PAGE EXCERPT>
This skill performs comprehensive verification of feature implementations using parallel, specialized agents and produces nuanced grades, prioritized improvement suggestions, and a final verification report. It coordinates context gathering, parallel testing, security audits, code-quality checks, and composite scoring to inform merge decisions. Use it to validate changes before merging, enforce quality gates, or generate evidence-backed verification reports.

How this skill works

The skill collects context (git diff, commits, changed files) and launches five parallel agents (code quality, security, tests, backend API, frontend UI) that each score dimensions on a 0–10 scale. Tests run in parallel with analysis phases, scores are weighted into a composite grade, and the skill produces prioritized suggestions with effort/impact and a final report. It supports two orchestration modes: Task tool (lead-driven) and Agent Teams (mesh coordination).

GIVEN RECORDS>

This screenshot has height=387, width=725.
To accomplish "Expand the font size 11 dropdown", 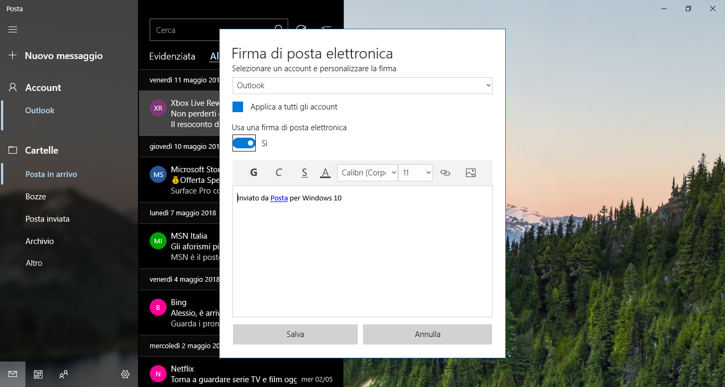I will pyautogui.click(x=415, y=173).
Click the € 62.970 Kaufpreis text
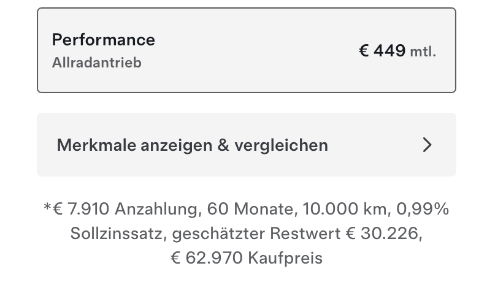This screenshot has width=487, height=293. coord(246,257)
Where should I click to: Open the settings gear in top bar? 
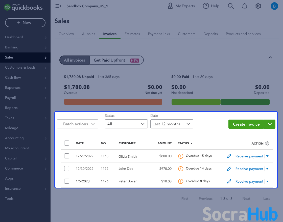(x=258, y=6)
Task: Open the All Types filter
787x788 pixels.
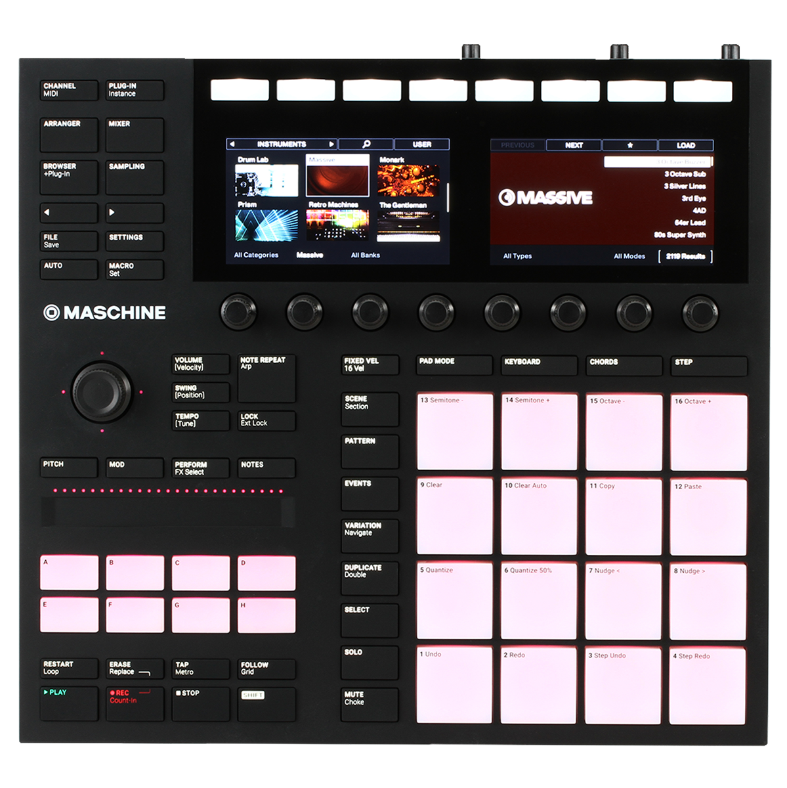Action: pyautogui.click(x=516, y=255)
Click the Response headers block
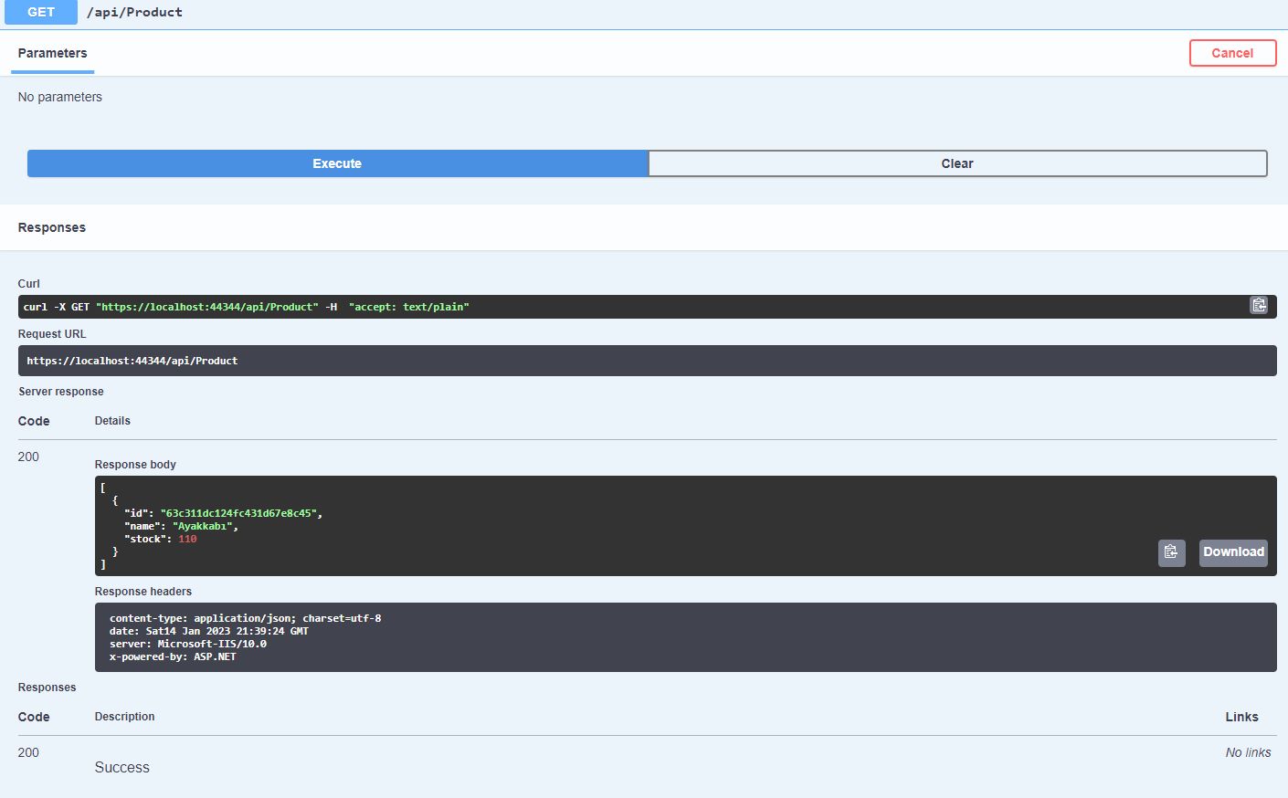The width and height of the screenshot is (1288, 798). click(639, 636)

HOW TO COMPLETE THIS TASK>
Quote the description of the verification skill from "This skill performs" up to and including "evidence-backed verification reports.". The items have no connection to the text.

WORKED SOLUTION>
This skill performs comprehensive verification of feature implementations using parallel, specialized agents and produces nuanced grades, prioritized improvement suggestions, and a final verification report. It coordinates context gathering, parallel testing, security audits, code-quality checks, and composite scoring to inform merge decisions. Use it to validate changes before merging, enforce quality gates, or generate evidence-backed verification reports.